### WORK ITEM A
Copy out everything in the ChatGPT introduction from "Let’s not dwell" down to "not, why not?".
### WORK ITEM B
In the ChatGPT introduction, how long ago was GPT-3 released?

### DOCUMENT SECTION
Introduction Of ChatGPT

As an intelligent dialogue system, ChatGPT has exploded in popularity over the last few days, generating a lot of buzz in the tech community and inspiring many to share ChatGPT-related content and test examples online. The results are impressive. The last time I remember an AI technology causing such a sensation was when GPT-3 was released in the field of NLP, which was over two and a half years ago. Back then, the heyday of artificial intelligence was in full swing, but today it feels like a distant memory. In the multimodal domain, models like DaLL E2 and Stable Diffusion represented the Diffusion Model, which has been popular in the last half year with AIGC models. Today, the torch of AI has been passed to ChatGPT, which undoubtedly belongs to the AIGC category. So, in the current low period of AI after the bubble burst, AIGC is indeed a lifesaver for AI. Of course, we look forward to the soon-to-be-released GPT-4 and hope that OpenAI can continue to support the industry and bring a little warmth.

Let’s not dwell on examples of ChatGPT’s capabilities, as they are everywhere online. Instead, let’s talk about the technology behind ChatGPT and how it achieves such extraordinary results. Since ChatGPT is so powerful, can it replace existing search engines like Google? If so, why? If not, why not?

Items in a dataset
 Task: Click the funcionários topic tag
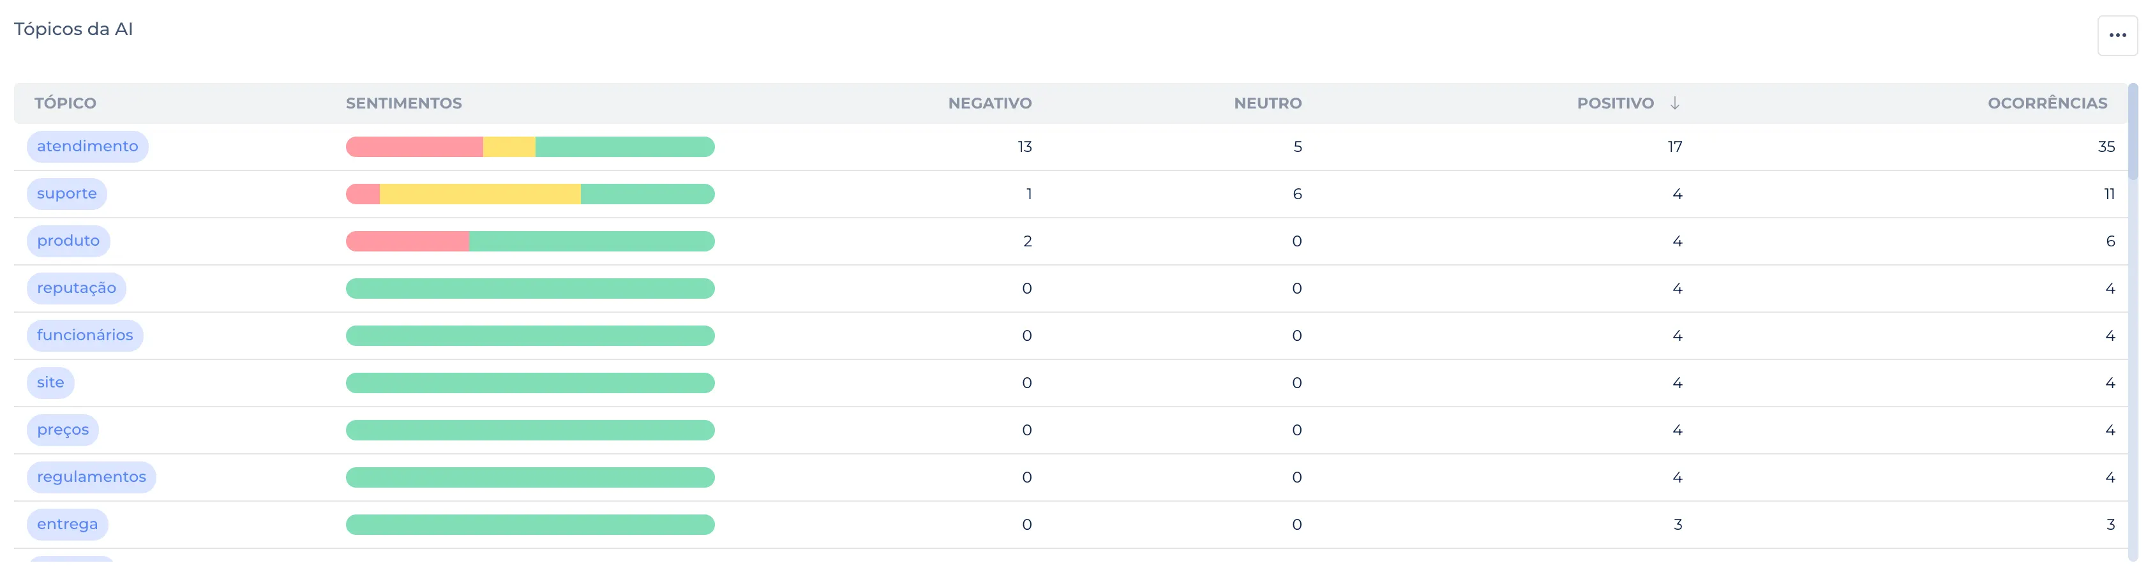pos(84,335)
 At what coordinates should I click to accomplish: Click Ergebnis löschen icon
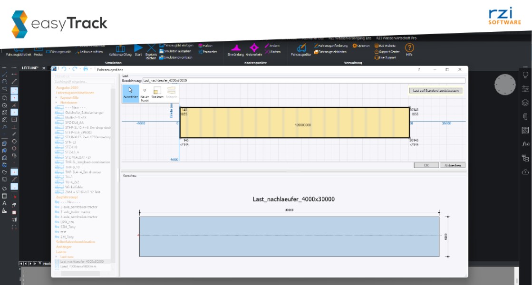click(151, 50)
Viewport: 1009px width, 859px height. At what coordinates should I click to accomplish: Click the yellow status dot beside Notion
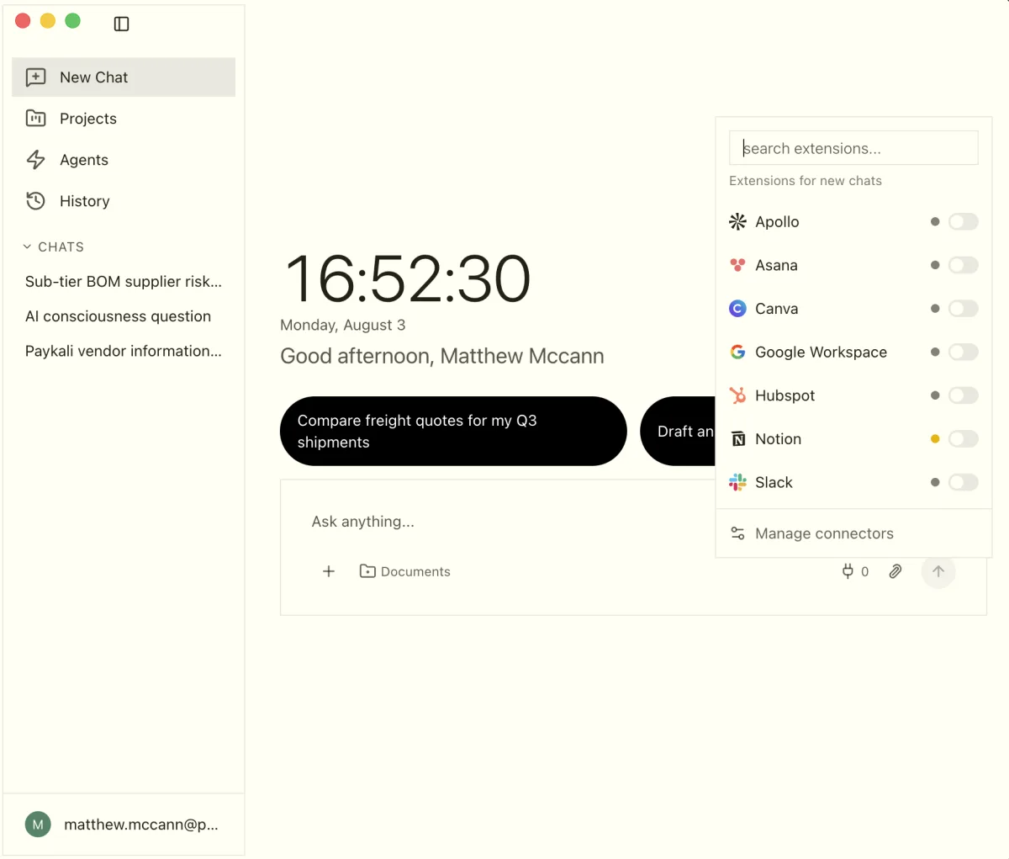pyautogui.click(x=935, y=438)
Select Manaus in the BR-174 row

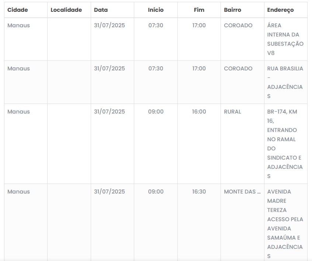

### RESPONSE AREA A
Let’s not dwell on examples of ChatGPT’s capabilities, as they are everywhere online. Instead, let’s talk about the technology behind ChatGPT and how it achieves such extraordinary results. Since ChatGPT is so powerful, can it replace existing search engines like Google? If so, why? If not, why not?

### RESPONSE AREA B
Over two and a half years ago.